Woodcliff Lake.
Woodcliff Lake
Tenuous, the fog rises over the lake
Showing the blue underneath in ragged streaks only.
But in the distance a flowering of golds
is coming into view and, round the corner, fires
of oak leaves stir the limited horizon
of our restricted lives.
A sudden melancholy strikes you from nowhere
as the paean of leaves majestically swells:
is it your youth that's fleeing, winter approaching,
or are you falling with the fall of nature,
feeling your limbs go up in flames, your hair
caught in this milky spray that drowns the heart?
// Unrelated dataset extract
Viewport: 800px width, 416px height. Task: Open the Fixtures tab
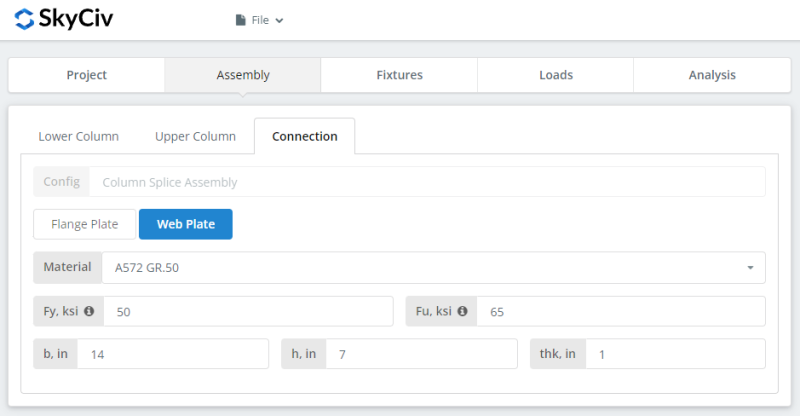pyautogui.click(x=399, y=75)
You're not the child from Grimm who forgot to shudder
at the sight of death, but your ride today is a silent
search for the face of someone who was your friend:
you do not want the fall of leaves to grieve you.
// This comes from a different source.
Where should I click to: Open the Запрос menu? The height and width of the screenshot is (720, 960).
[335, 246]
You are their gold and their red, as you were their green.
So every journey contains the seed of its end.
Let her be green, you Mover that I'm seeking,
once more with a child's fresh vision.
Let her be water, a prism stripped of colors,
but with the idea of iris in it.
And with these yellows anchored in her like suns
of ripened poise, may her
ride every morning be a salutation to winter.
Gaze at a tree reduced to a geometry of lines,
a blade of grass made into a blade of steel,
an acorn resting under feet of snow
but growing into a thing of utmost beauty.
The yearning is the essence, not the Spring.